**Extrait choisi:**
Le génie militaire et politique de Napoléon Bonaparte, la gloire dont il a entouré son nom et celui de son pays, la chute terrible qui s’en est suivie et jusqu’à la manière dont il l’a mise en scène : voilà qui a contribué à rejeter dans une sorte de pénombre tout ce qui fait aussi du personnage le prototype du dictateur moderne. L’extrême concentration et centralisation du pouvoir, la volonté continue de faire taire les voix discordantes, assimilées d’emblée à des voix d’opposants voire de traîtres : de cette figure rien ne témoigne mieux, comme par métonymie, que la censure de cette liberté d’expression dont la Révolution de 1789 avait fait l’un des droits inaliénables de l’homme, tout en commençant, dès 1792, à en écorner sérieusement la mise en pratique.

**Exercices:**
• A. Recopiez le passage du texte sur Napoléon compris entre « Le génie militaire » et « mise en pratique. », ces deux bornes incluses.
• B. Dans les enregistrements, du début jusqu'à la ligne contenant « you would take? » incluse, remplacez « screenshot » par « screen capture » et redonnez uniquement ces lignes, sans rien modifier d'autre.
Ce texte et les enregistrements qui lui font suite proviennent de sources distinctes.

**Extrait de données:**

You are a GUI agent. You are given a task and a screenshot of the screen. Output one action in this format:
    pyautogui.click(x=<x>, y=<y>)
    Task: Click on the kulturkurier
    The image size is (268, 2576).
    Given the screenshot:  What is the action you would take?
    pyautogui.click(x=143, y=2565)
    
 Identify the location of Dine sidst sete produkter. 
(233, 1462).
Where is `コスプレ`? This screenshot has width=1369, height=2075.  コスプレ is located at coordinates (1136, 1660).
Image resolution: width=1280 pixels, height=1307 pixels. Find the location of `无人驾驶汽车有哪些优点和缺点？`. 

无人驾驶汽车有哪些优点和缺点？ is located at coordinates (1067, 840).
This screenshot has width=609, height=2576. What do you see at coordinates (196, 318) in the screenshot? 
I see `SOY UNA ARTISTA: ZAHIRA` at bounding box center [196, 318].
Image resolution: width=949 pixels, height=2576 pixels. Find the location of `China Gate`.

**Corrigé:**
• A.
Le génie militaire et politique de Napoléon Bonaparte, la gloire dont il a entouré son nom et celui de son pays, la chute terrible qui s’en est suivie et jusqu’à la manière dont il l’a mise en scène : voilà qui a contribué à rejeter dans une sorte de pénombre tout ce qui fait aussi du personnage le prototype du dictateur moderne. L’extrême concentration et centralisation du pouvoir, la volonté continue de faire taire les voix discordantes, assimilées d’emblée à des voix d’opposants voire de traîtres : de cette figure rien ne témoigne mieux, comme par métonymie, que la censure de cette liberté d’expression dont la Révolution de 1789 avait fait l’un des droits inaliénables de l’homme, tout en commençant, dès 1792, à en écorner sérieusement la mise en pratique.

• B.
You are a GUI agent. You are given a task and a screen capture of the screen. Output one action in this format:
    pyautogui.click(x=<x>, y=<y>)
    Task: Click on the kulturkurier
    The image size is (268, 2576).
    Given the screen capture:  What is the action you would take?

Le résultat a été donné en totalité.